For a discussion of these and other risk factors and uncertainties affecting our business, please see the risk factors contained in our annual report on Form 10-K and our most recently quarterly report on Form 10-Q and in other SEC filings and in the cautionary statement contained in our press release and on our website.
And the company undertakes no responsibility to update the information in this conference call under any circumstance.
In addition, the development and timing of any product release as well as features or functionality remain at our sole discretion.
Our press release related to today's announcement was issued over the wire services earlier this morning and has also been furnished to the SEC as an 8-K filing.
The press release is also available on our Investor Relations website.
On this conference call, we refer to non-GAAP financial measures.
A reconciliation between the non-GAAP and GAAP measures can be found on our website.
This conference call is being recorded, and a replay is available for the webcast.
An archive of today's webcast will be available on our website following the call.
With me on the call this morning are Sanjay Mirchandani, President and Chief Executive Officer of Commvault; and Brian Carolan, Chief Financial Officer of Commvault.
Sanjay and Brian will each share opening remarks and commentary before we open the call for QA.
Now I'll turn the call over to Sanjay.
Sanjay?
Sanjay Mirchandani - President, CEO & Director
Thank you, Mike.
Good morning, and thank you for joining us today to discuss our fourth quarter and fiscal year 2020 results.
I would like to begin by extending our thoughts to the millions suffering from the coronavirus and the subsequent economic hardships.
Across Commvault, we remain focused on keeping our employees safe and healthy while providing our customers with world-class products and services they expect.
In March, we began working from home to prioritize safety.
Our employees, many of whom were already remote workers, quickly adjusted with minimal disruption to our operations.
I would like to thank all our vaulters for stepping up to ensure our business continues without interruption.
I would also like to acknowledge the team's creativity in helping our customers adjust to, recognizing the pandemic introduce new data challenges for a much larger remote workforce.
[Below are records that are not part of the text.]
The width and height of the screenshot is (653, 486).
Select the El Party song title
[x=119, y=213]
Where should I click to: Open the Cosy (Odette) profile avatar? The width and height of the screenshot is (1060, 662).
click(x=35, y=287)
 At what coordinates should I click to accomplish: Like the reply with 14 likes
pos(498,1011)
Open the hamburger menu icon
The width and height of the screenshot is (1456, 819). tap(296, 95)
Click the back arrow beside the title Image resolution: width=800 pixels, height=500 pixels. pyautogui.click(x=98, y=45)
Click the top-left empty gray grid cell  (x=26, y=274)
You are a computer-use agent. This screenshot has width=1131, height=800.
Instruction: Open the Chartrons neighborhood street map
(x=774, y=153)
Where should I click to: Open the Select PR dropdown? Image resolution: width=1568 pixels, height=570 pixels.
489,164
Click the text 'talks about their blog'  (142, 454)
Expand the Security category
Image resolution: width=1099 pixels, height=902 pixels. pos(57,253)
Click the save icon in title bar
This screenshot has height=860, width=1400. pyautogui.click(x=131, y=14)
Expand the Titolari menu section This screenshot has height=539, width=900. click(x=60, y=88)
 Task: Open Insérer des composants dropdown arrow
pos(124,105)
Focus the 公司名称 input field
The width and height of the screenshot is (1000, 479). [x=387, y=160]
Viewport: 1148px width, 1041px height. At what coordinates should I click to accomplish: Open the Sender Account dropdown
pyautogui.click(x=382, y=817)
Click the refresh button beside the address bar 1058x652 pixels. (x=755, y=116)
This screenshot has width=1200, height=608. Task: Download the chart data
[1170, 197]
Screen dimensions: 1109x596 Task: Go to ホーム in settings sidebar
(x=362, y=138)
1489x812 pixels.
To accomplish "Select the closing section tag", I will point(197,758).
We created the Commvault cares program to provide customers with additional software, support and education at no cost until September.
This includes offering Metallic endpoint backup and recovery with unlimited Azure backup storage from our good friends at Microsoft to protect against data corruption, deletion, malware and ransomware attacks.
To date, hundreds of customers have accessed free trials and are benefiting from the program.
As you know, the pandemic presented some challenges for us during the quarter as the economic picture is still evolving.
However, we believe the progress we made last year and our ability to help our customers now, when they need us most, will enable us to weather these challenges and continue leading our industry for the long term.
This is reinforced by the improved performance we delivered in the 2 prior quarters.
We expected to carry that momentum into Q4, but COVID impacted APJ and EMEA throughout the quarter, then extended to the Americas in March.
Despite this, we closed multiple 7-figure deals and won many new customers, including McDonald's; Blue Cross Blue Shield, Minnesota; The City of Philadelphia; The Polish Ministry of Finance and Shared Services Canada, which provides IT services for the Canadian government.
We launched a targeted competitive switch campaign and kicked off our fiscal year '21 subscription renewal cycle with 2 of our largest customers renewing their deals.
That said, our current outlook for total software and product revenue is more measured than our pre-COVID expectations.
We've seen a decline in the volume of smaller portfolio transactions due to -- likely due to SMB customers that may be disproportionately challenged.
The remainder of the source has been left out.